• Hussein Abdel Bagi’s appointment as the third Vice-President of South Sudan is an important building block for the Transitional Government of National Unity (TGoNU), particularly its relations with Khartoum. Hussein’s long experience of Sudanese politics, and friendships with members of the Sudan Military Council, will likely be very useful to President Kiir.
• Abdel Bagi’s family has held economic and political power on the Northern Bahr el-Ghazal, southern Darfur, and southern Kordofan borderlands for many years. The family’s control over cross-border routes between Aweil, Darfur and Kordofan should bring local security and economic benefits to President Kiir, who is keen to reanimate cross-border trade and security cooperation.
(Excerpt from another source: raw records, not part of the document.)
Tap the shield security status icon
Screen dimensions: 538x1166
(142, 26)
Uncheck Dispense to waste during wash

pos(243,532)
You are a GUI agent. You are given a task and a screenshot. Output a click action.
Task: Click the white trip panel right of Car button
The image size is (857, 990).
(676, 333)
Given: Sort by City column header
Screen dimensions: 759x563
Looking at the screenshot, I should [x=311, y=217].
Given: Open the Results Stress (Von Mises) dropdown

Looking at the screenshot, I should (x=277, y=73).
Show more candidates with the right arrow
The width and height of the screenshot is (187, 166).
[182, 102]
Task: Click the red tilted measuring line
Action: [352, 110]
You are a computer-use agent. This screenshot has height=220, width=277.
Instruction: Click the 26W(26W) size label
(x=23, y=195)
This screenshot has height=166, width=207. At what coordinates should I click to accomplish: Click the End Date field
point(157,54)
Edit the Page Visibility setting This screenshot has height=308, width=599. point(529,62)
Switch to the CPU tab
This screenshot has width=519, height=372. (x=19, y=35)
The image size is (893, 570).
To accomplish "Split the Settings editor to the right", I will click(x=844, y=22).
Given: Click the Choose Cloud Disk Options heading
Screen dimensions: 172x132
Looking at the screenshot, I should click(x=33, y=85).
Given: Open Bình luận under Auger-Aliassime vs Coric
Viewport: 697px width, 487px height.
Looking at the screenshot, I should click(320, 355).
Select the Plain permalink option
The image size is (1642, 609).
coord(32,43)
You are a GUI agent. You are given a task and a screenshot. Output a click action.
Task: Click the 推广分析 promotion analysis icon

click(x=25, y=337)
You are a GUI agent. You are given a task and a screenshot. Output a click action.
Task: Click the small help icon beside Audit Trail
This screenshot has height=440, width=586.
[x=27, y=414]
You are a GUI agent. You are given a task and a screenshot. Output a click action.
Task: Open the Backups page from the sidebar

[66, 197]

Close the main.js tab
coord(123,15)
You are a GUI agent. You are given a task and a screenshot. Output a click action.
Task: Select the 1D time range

• The appointment also acts as a counterweight to Hussein’s Northern Bahr el-Ghazal rival, former Sudan People’s Liberation Army (SPLA) Chief of Staff, Paul Malong, who remains outside of the formal peace process, but retains ambitions for the presidency. While Kiir’s government has already tackled Malong’s financial power across the border, Hussein’s elevation will allow him to consolidate military control and undercut Malong’s ability to recruit for his own militias.
• The Abdel Bagi family’s proven capacity to recruit young men from the borderlands into militias may also be useful to President Kiir as he seeks to maintain control in the area. This is particularly evident as the current economic crisis pushes desperate teenagers and young men north into Darfur looking for work, who are also easily recruited or coerced into armed work.
• The appointment will also help to build bridges across Bahr el-Ghazal’s militia landscape. Hussein’s brother, Agany Abdel Bagi (a former SPLA General), is understood to be close to Santino Deng Wol—Ground Force Commander of the South Sudan Peoples Defence Forces (SSPDF)—who holds considerable power and farmlands in the area.